Mirion Technologies, Inc. (“Mirion”), a global provider of
detection, measurement, analysis and monitoring solutions to the
medical, nuclear, defense, and research end markets, today
announced the acquisition of the Dosimetry Badge brand—a small,
US-based distributor of personal dosimeter badges.
Headquartered in Melbourne, FL, Dosimetry Badge started as a
radiation consulting company and evolved into distributing
cost-effective dosimetry services to veterinary centers,
chiropractic clinics, hospitals, radiology centers, nuclear
medicine departments, and other industries that require regular
radiation monitoring of employees. The company recorded nearly
$500,000 in revenue for the 2020 calendar year, with over 2,000
customers relying on Dosimetry Badge solutions for accurate dose
reporting.
“Adding the distribution channels and user-base of Dosimetry
Badge to our organization will increase the stateside footprint of
our dosimetry product offering, contributing to the continued
growth of our industry-leading dosimetry operations,” says Lou
Biacchi, President of Mirion Dosimetry Services. “We look forward
to serving existing Dosimetry Badge customers while providing them
with the opportunity to explore the robust dosimetry options
available at Mirion.”
Mirion provides personal radiation monitoring services and
dosimetry solutions for a wide range of applications. Personal
dosimeters are typically worn by individuals (clipped to their
collar, torso, waist, wrist or worn as a ring on their finger) who
work with or around sources of ionizing radiation and are used to
measure, record, and track the radiation dose they are exposed to
while performing their job.
Mirion’s flagship innovation, the Instadose®* dosimetry
monitoring platform, is a SMARTER personal dosimeter technology
that eliminates the need to collect and return badges every wear
period.

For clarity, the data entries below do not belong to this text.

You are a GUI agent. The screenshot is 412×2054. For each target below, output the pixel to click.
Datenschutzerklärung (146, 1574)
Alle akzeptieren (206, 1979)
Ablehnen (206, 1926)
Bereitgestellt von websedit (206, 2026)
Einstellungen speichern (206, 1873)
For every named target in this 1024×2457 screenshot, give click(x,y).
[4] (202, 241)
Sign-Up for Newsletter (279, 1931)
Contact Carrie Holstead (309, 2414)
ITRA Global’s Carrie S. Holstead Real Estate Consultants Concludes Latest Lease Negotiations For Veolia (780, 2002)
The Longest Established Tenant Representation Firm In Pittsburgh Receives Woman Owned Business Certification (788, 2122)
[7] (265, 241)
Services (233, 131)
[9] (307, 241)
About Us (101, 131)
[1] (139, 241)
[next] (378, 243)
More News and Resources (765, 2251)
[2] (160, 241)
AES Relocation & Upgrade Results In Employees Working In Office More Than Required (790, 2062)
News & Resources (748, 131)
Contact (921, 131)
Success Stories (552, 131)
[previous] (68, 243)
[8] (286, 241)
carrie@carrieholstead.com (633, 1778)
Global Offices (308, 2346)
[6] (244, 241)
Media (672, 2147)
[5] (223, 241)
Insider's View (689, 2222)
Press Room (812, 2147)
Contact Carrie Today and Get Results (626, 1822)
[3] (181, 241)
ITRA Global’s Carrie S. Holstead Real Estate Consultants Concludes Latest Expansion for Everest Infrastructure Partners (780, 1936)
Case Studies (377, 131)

Providing on-demand and automatic dose reads and insights,
Instadose dosimeters enable instant access to current and
historical exposure data and cumulative dose insights, along with
the ability to make account, location, device, and wearer changes
online within minutes.
With the acquisition of the Dosimetry Badge brand and its
distribution contacts, Mirion will strengthen its position in the
US dosimetry market.
Mirion expects to complete its business combination with GS
Acquisition Holdings Corp II (NYSE: GSAH) and become a publicly
listed company in the second half of 2021, subject to satisfaction
of closing conditions, including certain regulatory approvals.
*Instadose® dosimeters may not be accredited in all countries.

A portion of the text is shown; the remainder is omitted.